Newbie question - better way to do this?

E

Eric

I have some working code, but I realized it is just the way I would
write it in C, which means there is probably a better (more pythonic)
way of doing it.

Here's the section of code:

accumulate = firstIsCaps = False
accumStart = i = 0
while i < len(words):
firstIsCaps = firstIsCapitalized(words)
if firstIsCaps and not accumulate:
accumStart, accumulate = i, True
elif accumulate and not firstIsCaps:
doSomething(words[accumStart : i])
accumulate = False
i += 1

words is a big long array of strings. What I want to do is find
consecutive sequences of words that have the first letter capitalized,
and then call doSomething on them. (And you can ignore the fact that
it won't find a sequence at the very end of words, that is fine for my
purposes).

Thanks,
Eric
 
G

Gabriel Genellina

I have some working code, but I realized it is just the way I would
write it in C, which means there is probably a better (more pythonic)
way of doing it.

Here's the section of code:

accumulate = firstIsCaps = False
accumStart = i = 0
while i < len(words):
firstIsCaps = firstIsCapitalized(words)
if firstIsCaps and not accumulate:
accumStart, accumulate = i, True
elif accumulate and not firstIsCaps:
doSomething(words[accumStart : i])
accumulate = False
i += 1

words is a big long array of strings. What I want to do is find
consecutive sequences of words that have the first letter capitalized,
and then call doSomething on them. (And you can ignore the fact that
it won't find a sequence at the very end of words, that is fine for my
purposes).


Using groupby:

py> from itertools import groupby
py>
py> words = "Este es un Ejemplo. Los Ejemplos usualmente son tontos. Yo
siempre
escribo tonterias.".split()
py>
py> for upper, group in groupby(words, str.istitle):
.... if upper:
.... print list(group) # doSomething(list(group))
....
['Este']
['Ejemplo.', 'Los', 'Ejemplos']
['Yo']

You could replace your firstIsCapitalized function instead of the string
method istitle(), but I think it's the same. See
http://docs.python.org/lib/itertools-functions.html
 
S

Steven D'Aprano

words is a big long array of strings.

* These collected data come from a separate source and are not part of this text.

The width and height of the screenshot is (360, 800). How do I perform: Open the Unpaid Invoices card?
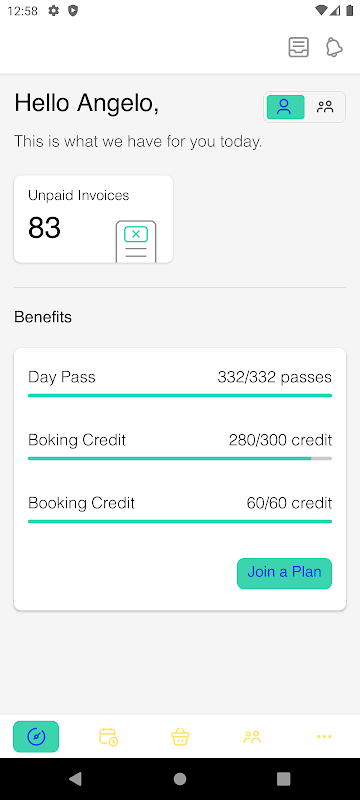coord(93,219)
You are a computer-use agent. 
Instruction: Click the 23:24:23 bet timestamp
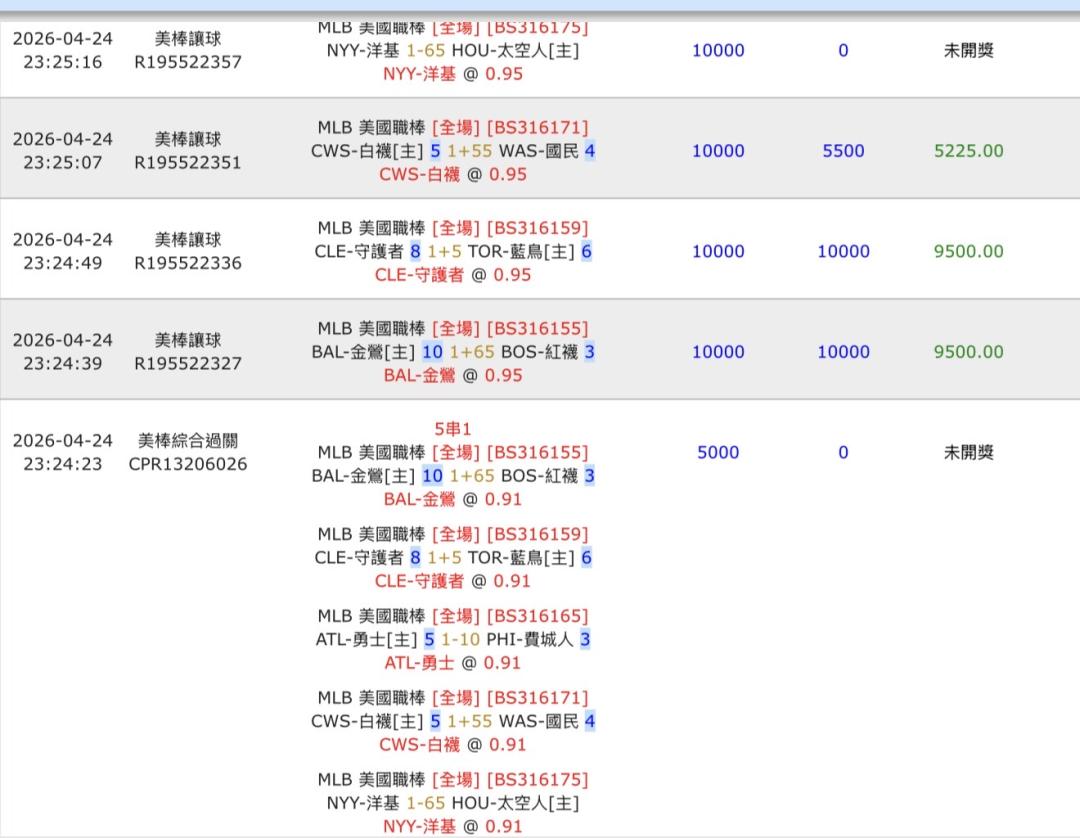coord(63,464)
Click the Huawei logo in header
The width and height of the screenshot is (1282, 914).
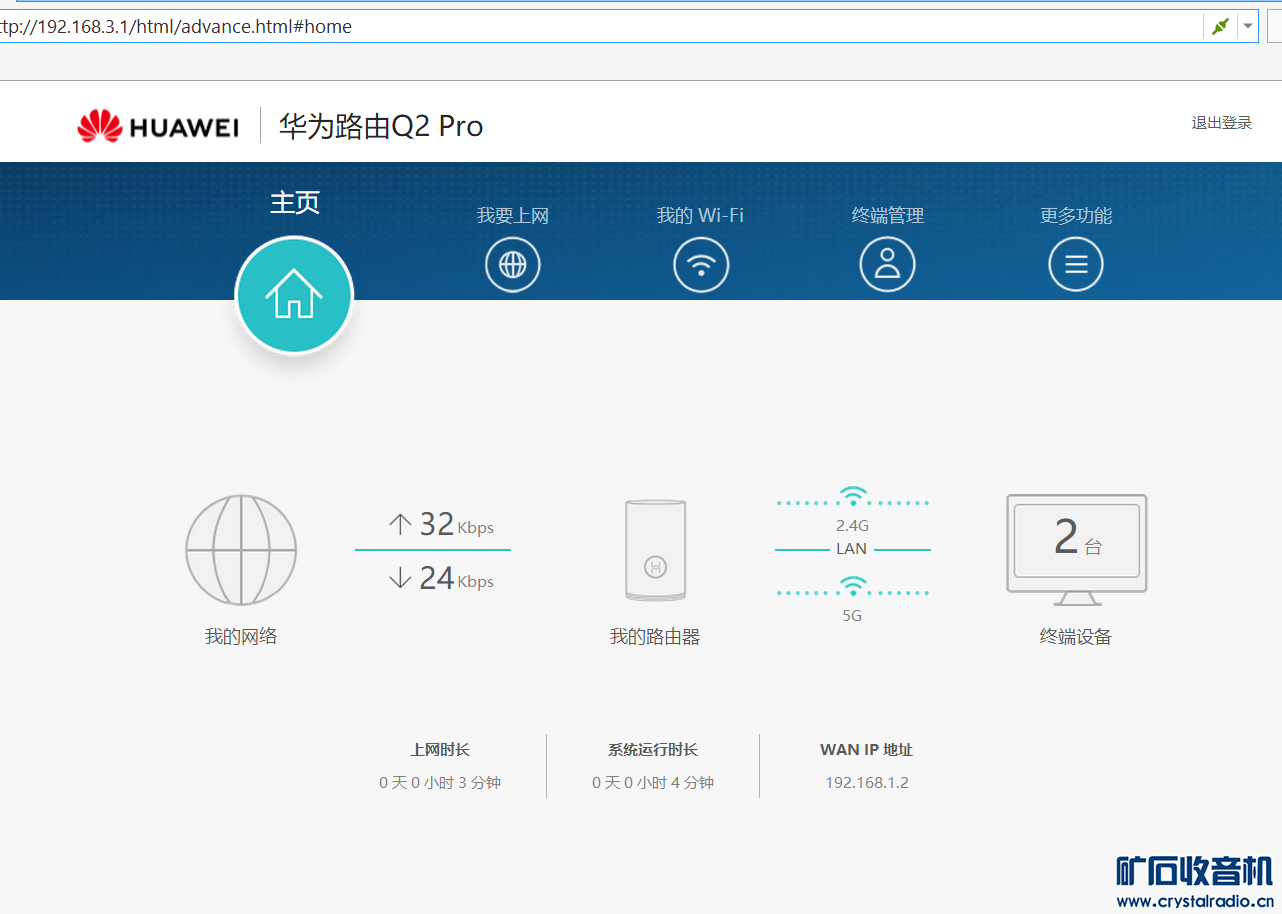(158, 126)
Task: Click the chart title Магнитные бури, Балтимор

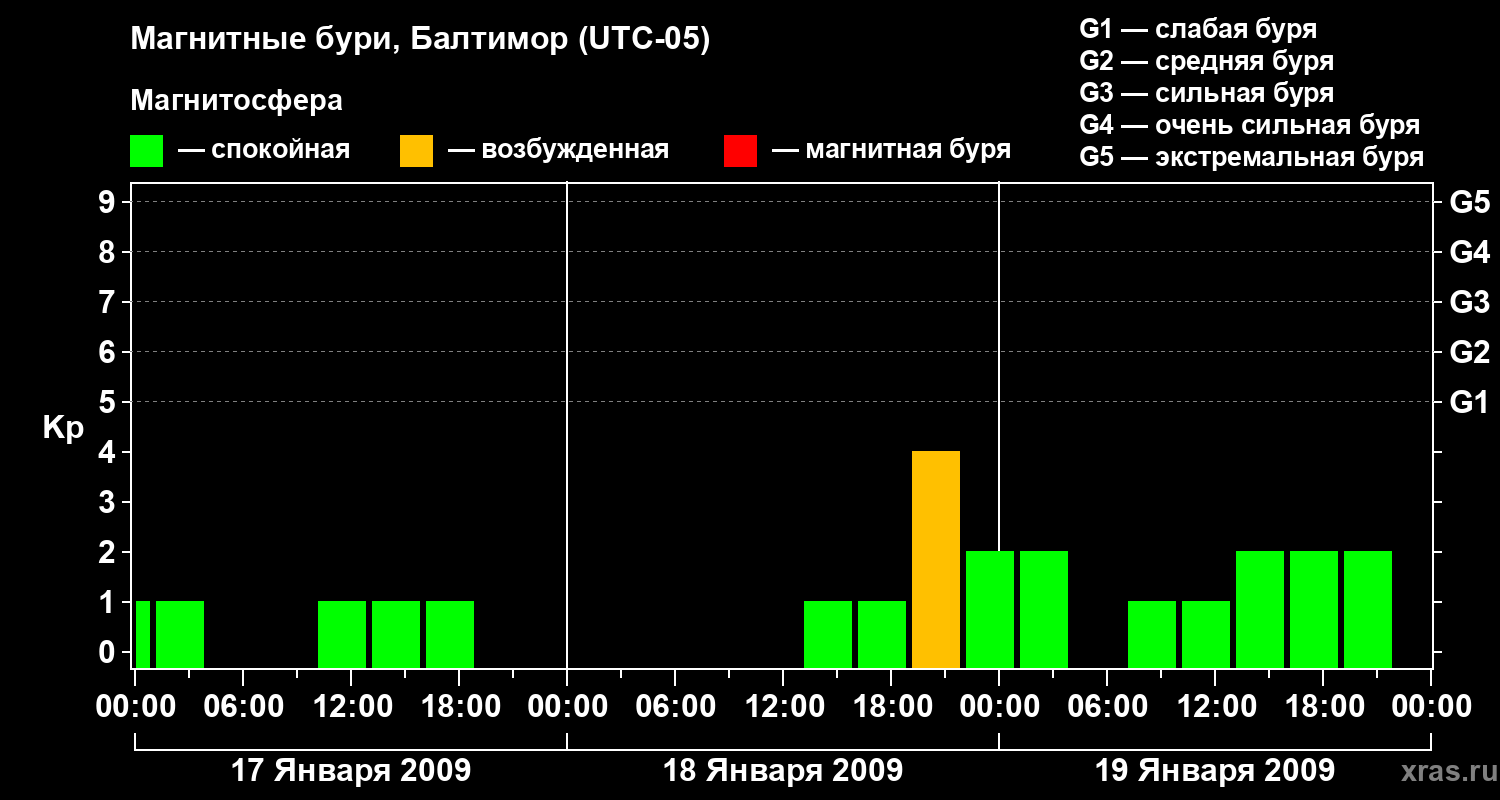Action: (x=420, y=40)
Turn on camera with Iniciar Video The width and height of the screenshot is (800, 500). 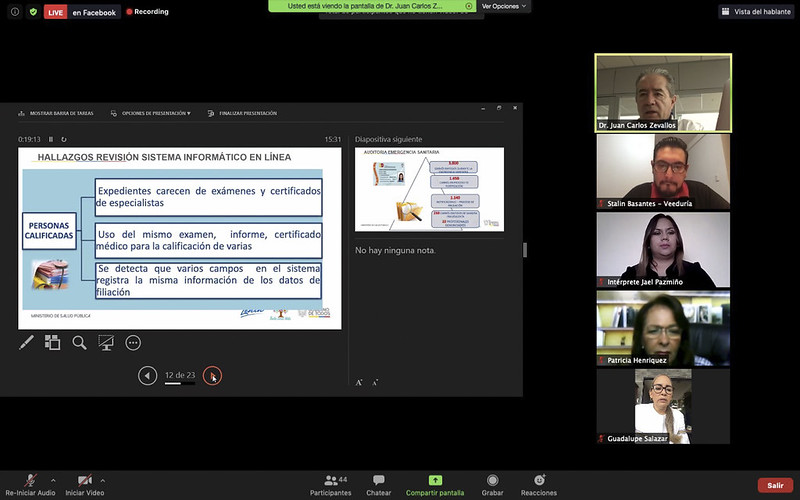[x=84, y=481]
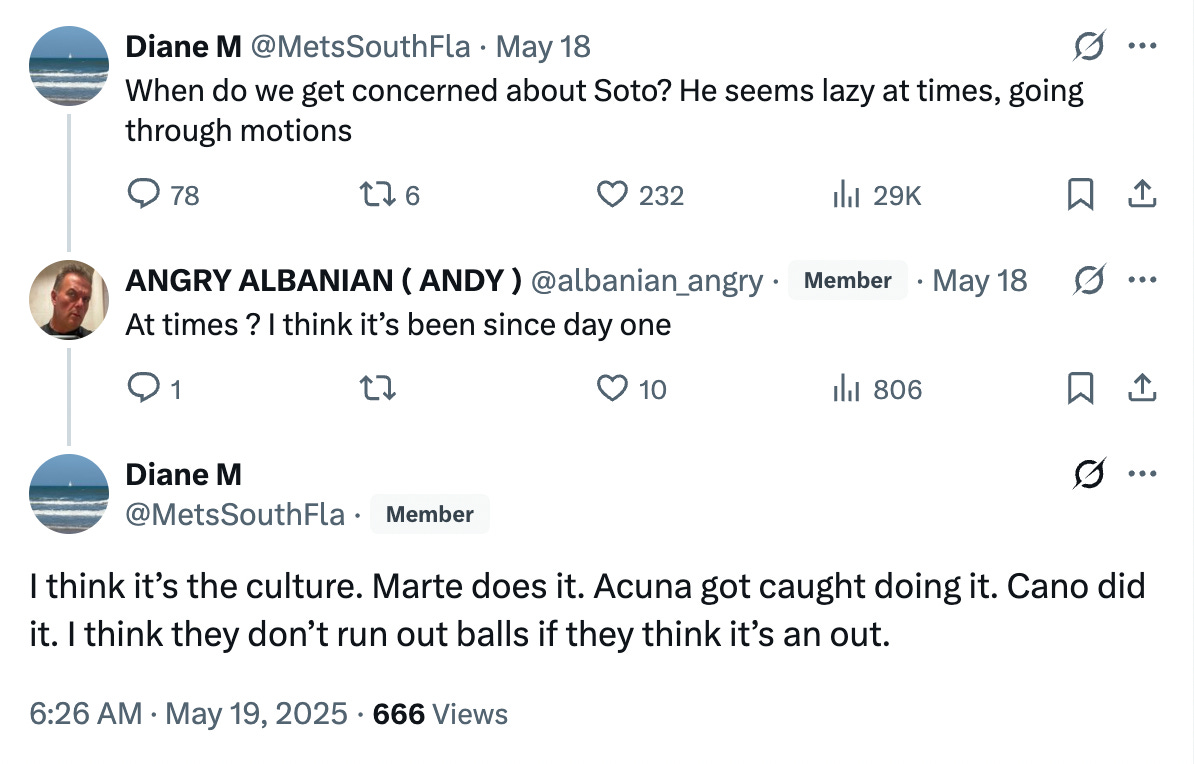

What I want to do is find
consecutive sequences of words that have the first letter capitalized,
and then call doSomething on them. (And you can ignore the fact that
it won't find a sequence at the very end of words, that is fine for my
purposes).

Assuming the list of words will fit into memory, and you can probably
expect to fit anything up to millions of words comfortably into memory,
something like this might be suitable:

list_of_words = "lots of words go here".split()

accumulator = []
for word in list_of_words:
if word.istitle():
accumulator.append(word)
else:
doSomething(accumulator)
accumulator = []
 
J

John Machin

words is a big long array of strings. What I want to do is find
consecutive sequences of words that have the first letter capitalized,
and then call doSomething on them. (And you can ignore the fact that
it won't find a sequence at the very end of words, that is fine for my
purposes).

Assuming the list of words will fit into memory, and you can probably
expect to fit anything up to millions of words comfortably into memory,
something like this might be suitable:

list_of_words = "lots of words go here".split()

accumulator = []
for word in list_of_words:
if word.istitle():
accumulator.append(word)
else:
doSomething(accumulator)
accumulator = []
Bzzzt. Needs the following code at the end:
if accumulator:
doSomething(accumulator)
 
S

Steven D'Aprano

words is a big long array of strings. What I want to do is find
consecutive sequences of words that have the first letter capitalized,
and then call doSomething on them. (And you can ignore the fact that
it won't find a sequence at the very end of words, that is fine for my
purposes).

Assuming the list of words will fit into memory, and you can probably
expect to fit anything up to millions of words comfortably into memory,
something like this might be suitable:

list_of_words = "lots of words go here".split()

accumulator = []
for word in list_of_words:
if word.istitle():
accumulator.append(word)
else:
doSomething(accumulator)
accumulator = []
Bzzzt. Needs the following code at the end:
if accumulator:
doSomething(accumulator)


Bzzzt! Somebody didn't read the Original Poster's comment "And you can
ignore the fact that it won't find a sequence at the very end of words,
that is fine for my purposes".

Of course, for somebody whose requirements _aren't_ broken, you would be
completely right. Besides, I'm under no obligation to write all the O.P.'s
code for him, just point him in the right direction.
 
P

Paul Rubin

Eric said:
words is a big long array of strings. What I want to do is find
consecutive sequences of words that have the first letter capitalized,
and then call doSomething on them. (And you can ignore the fact that
it won't find a sequence at the very end of words, that is fine for my
purposes).

As another poster suggested, use itertools.groupby:

for cap,g in groupby(words, firstIsCapitalized):
if cap: doSomething(list(g))

This will handle sequences at the the end words just like other sequences.